Start of Data shown

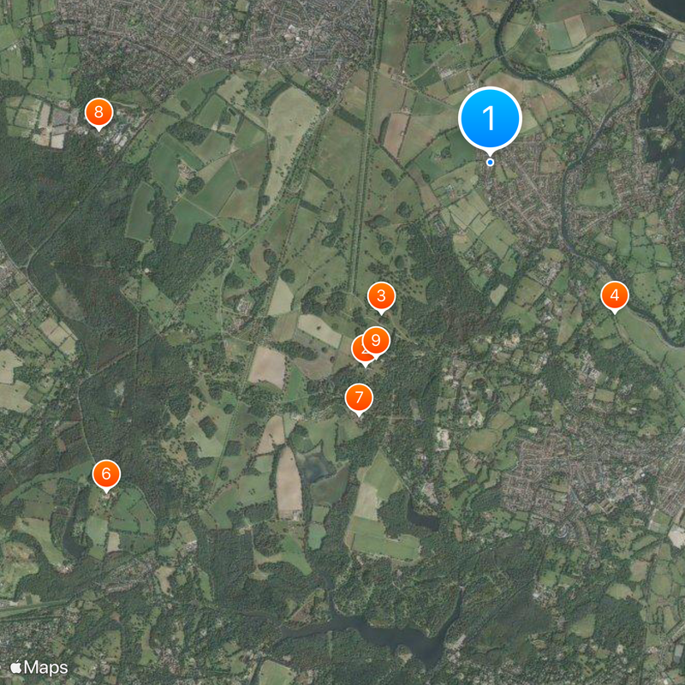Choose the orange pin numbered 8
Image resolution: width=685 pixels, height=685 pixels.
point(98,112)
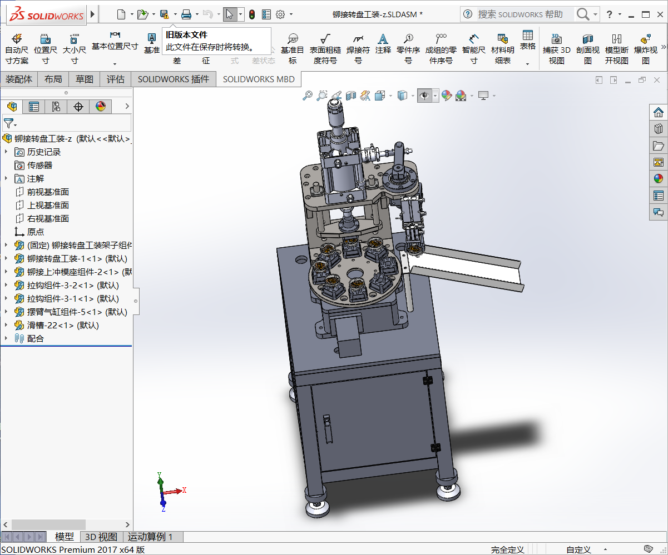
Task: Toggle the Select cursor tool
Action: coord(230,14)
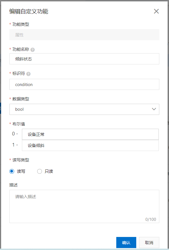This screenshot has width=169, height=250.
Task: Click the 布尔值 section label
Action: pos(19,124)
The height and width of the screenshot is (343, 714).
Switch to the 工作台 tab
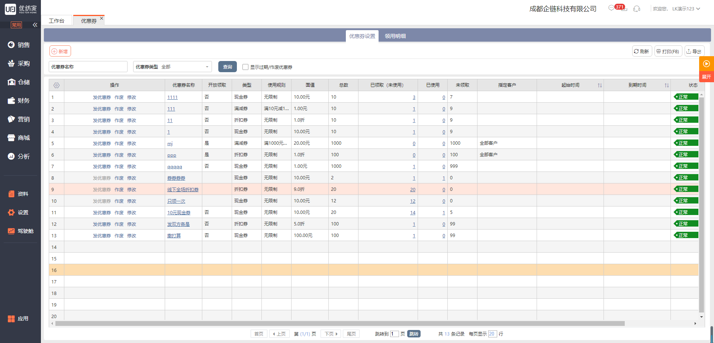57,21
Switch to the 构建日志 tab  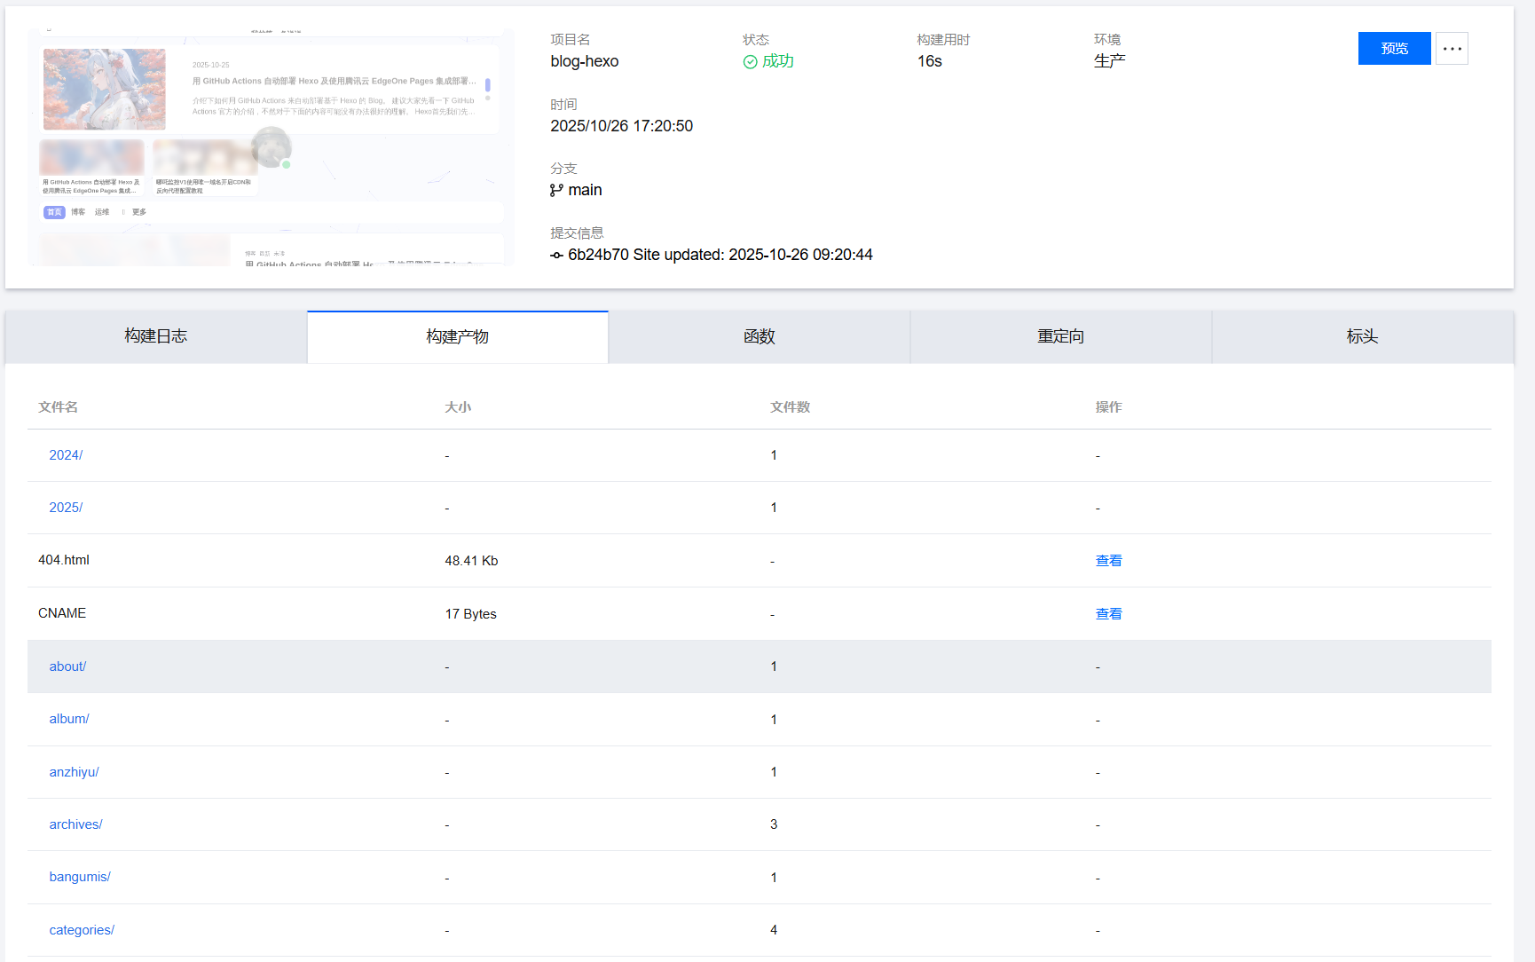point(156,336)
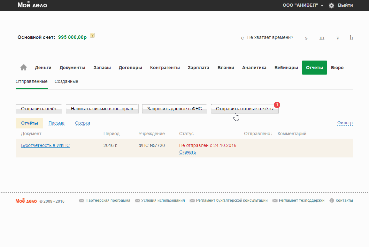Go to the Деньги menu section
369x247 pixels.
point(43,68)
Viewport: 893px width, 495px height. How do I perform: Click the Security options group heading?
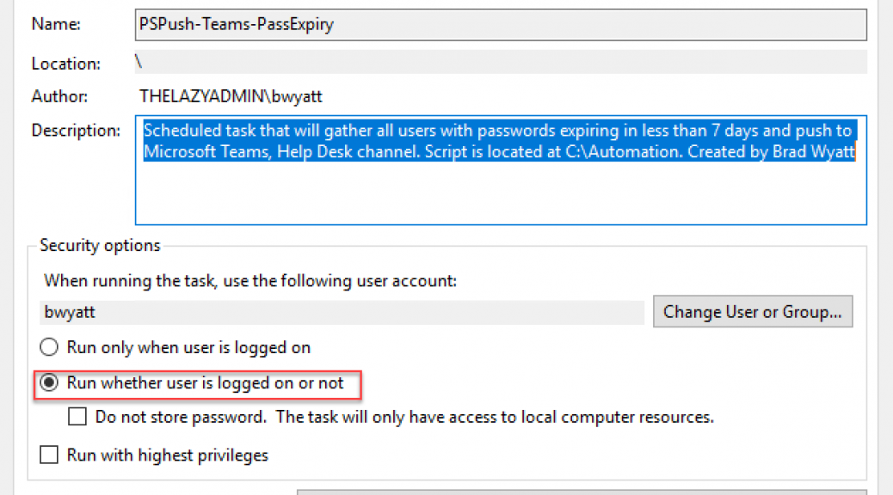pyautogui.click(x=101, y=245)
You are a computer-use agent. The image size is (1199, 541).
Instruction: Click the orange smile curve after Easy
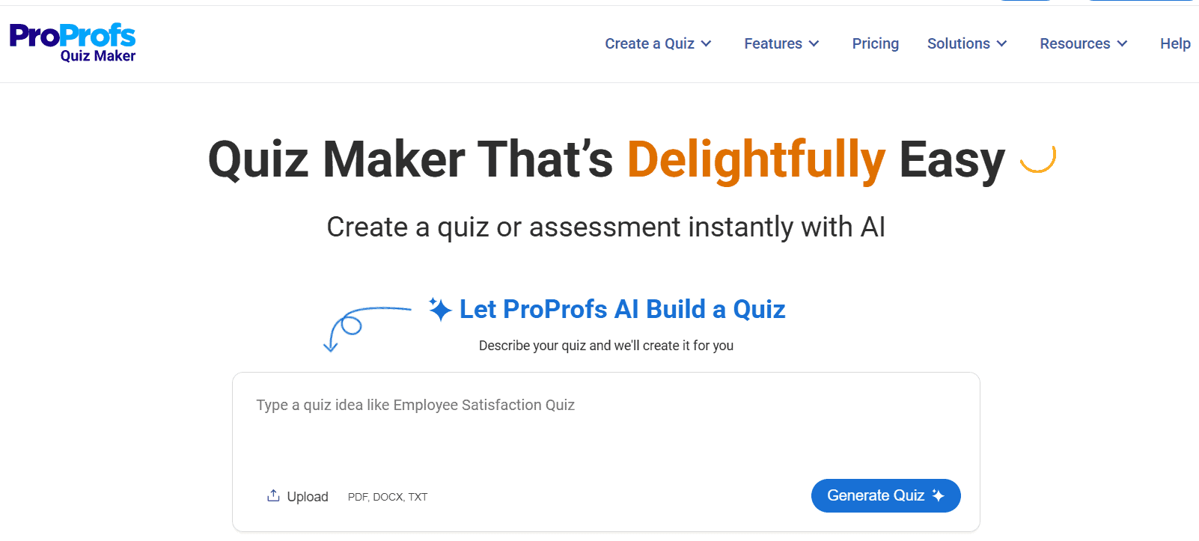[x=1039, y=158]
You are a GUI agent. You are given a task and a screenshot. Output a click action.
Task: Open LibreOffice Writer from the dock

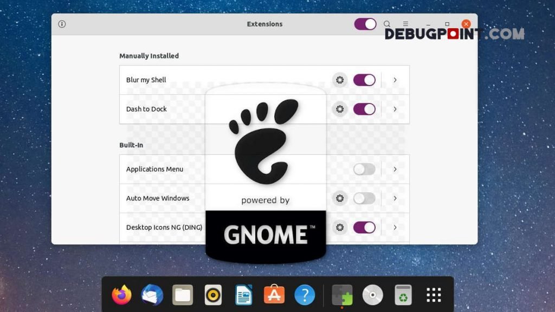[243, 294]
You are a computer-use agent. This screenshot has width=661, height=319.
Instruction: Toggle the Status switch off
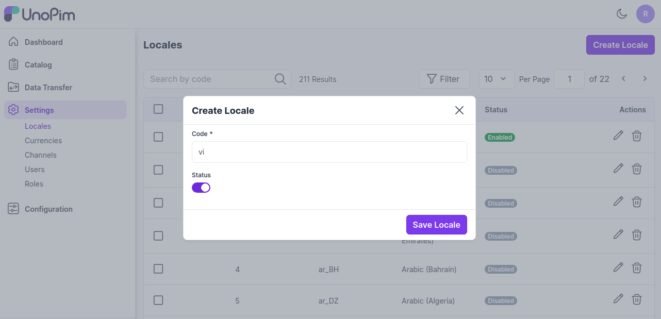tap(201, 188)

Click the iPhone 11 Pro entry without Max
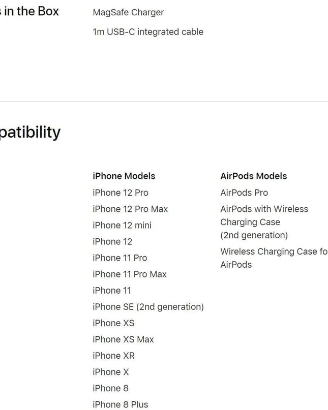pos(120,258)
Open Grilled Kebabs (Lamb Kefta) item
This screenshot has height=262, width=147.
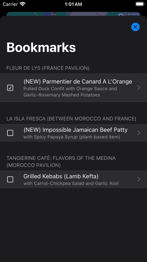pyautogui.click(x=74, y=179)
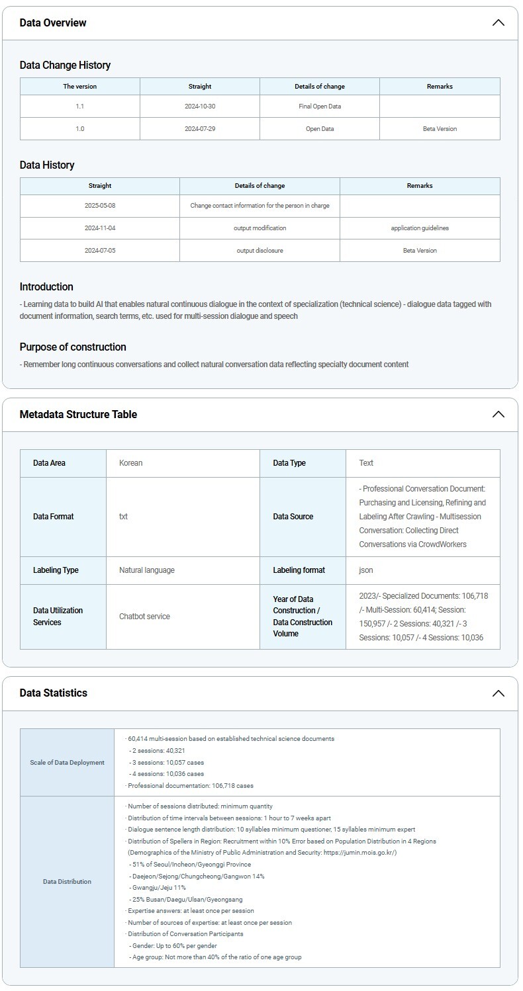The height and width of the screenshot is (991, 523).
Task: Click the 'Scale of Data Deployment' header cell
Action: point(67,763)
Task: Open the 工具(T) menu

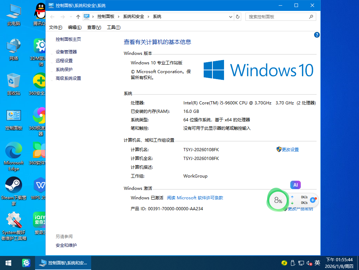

End of Data shown

Task objective: Exactly those lines that run from the line holding "You are a computer-use agent. This" to the end of the listing above, both included, are to be reproduced, with pictures left out.

Expected output:
You are a computer-use agent. This screenshot has width=661, height=319.
Instruction: Toggle the Status switch off
tap(201, 188)

Click the iPhone 11 Pro entry without Max
pos(120,258)
Open Grilled Kebabs (Lamb Kefta) item
This screenshot has height=262, width=147.
pyautogui.click(x=74, y=179)
The height and width of the screenshot is (991, 523).
Task: Click the 'Scale of Data Deployment' header cell
Action: point(67,763)
Task: Open the 工具(T) menu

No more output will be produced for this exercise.